*** Opening PROVIDED TEXT ***

Research

The overall aim of our research is to understand how individual-level host heterogeneity scales up to population level disease outcomes. Using the fruit fly Drosophila melanogaster as an established model of infection, immunity and behaviour, we take an experimental approach to investigate the causes and the consequences of individual variation in immune responses, life-history traits and social behaviours. Currently our work focuses on the following broad questions:

What are the causes of individual heterogeneity in the response to infection?     

Which factors generate extreme host heterogeneity in pathogen transmission?

How does individual-level host heterogeneity scale up to population-level disease dynamics?

How will pathogens evolve in response to heterogeneity in host health?

 


 

 

What are the causes of individual heterogeneity in the response to infection? 

 

Natural genetic variation in disease tolerance

Our work has focused on tolerance of Drosophila C Virus, a horizontally transmitted viral pathogen of Drosophila. We have described natural genetic variation in tolerance of DCV, and found that females were generally more tolerant than males. We have taken this work further and found that flies tolerated not by decreasing the severity of disease, but instead by delaying the onset of severe disease beyond a higher threshold of viral titer. These effects were shown to be driven in part by negative regulators of the JAK-STAT pathway, a damage signalling pathway that is conserved between insects and mammals.

*** Closing PROVIDED TEXT ***
*** Opening EXTRACTED MATERIAL ***

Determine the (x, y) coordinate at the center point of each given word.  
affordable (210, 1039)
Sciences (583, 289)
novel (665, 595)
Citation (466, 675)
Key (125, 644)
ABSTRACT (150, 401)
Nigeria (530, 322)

*** Closing EXTRACTED MATERIAL ***

# EXERCISE GOAL
Please copy the whole research description word for word. Rely on the research description alone.

# PROBLEM SOLUTION
Research

The overall aim of our research is to understand how individual-level host heterogeneity scales up to population level disease outcomes. Using the fruit fly Drosophila melanogaster as an established model of infection, immunity and behaviour, we take an experimental approach to investigate the causes and the consequences of individual variation in immune responses, life-history traits and social behaviours. Currently our work focuses on the following broad questions:

What are the causes of individual heterogeneity in the response to infection?     

Which factors generate extreme host heterogeneity in pathogen transmission?

How does individual-level host heterogeneity scale up to population-level disease dynamics?

How will pathogens evolve in response to heterogeneity in host health?

 


 

 

What are the causes of individual heterogeneity in the response to infection? 

 

Natural genetic variation in disease tolerance

Our work has focused on tolerance of Drosophila C Virus, a horizontally transmitted viral pathogen of Drosophila. We have described natural genetic variation in tolerance of DCV, and found that females were generally more tolerant than males. We have taken this work further and found that flies tolerated not by decreasing the severity of disease, but instead by delaying the onset of severe disease beyond a higher threshold of viral titer. These effects were shown to be driven in part by negative regulators of the JAK-STAT pathway, a damage signalling pathway that is conserved between insects and mammals.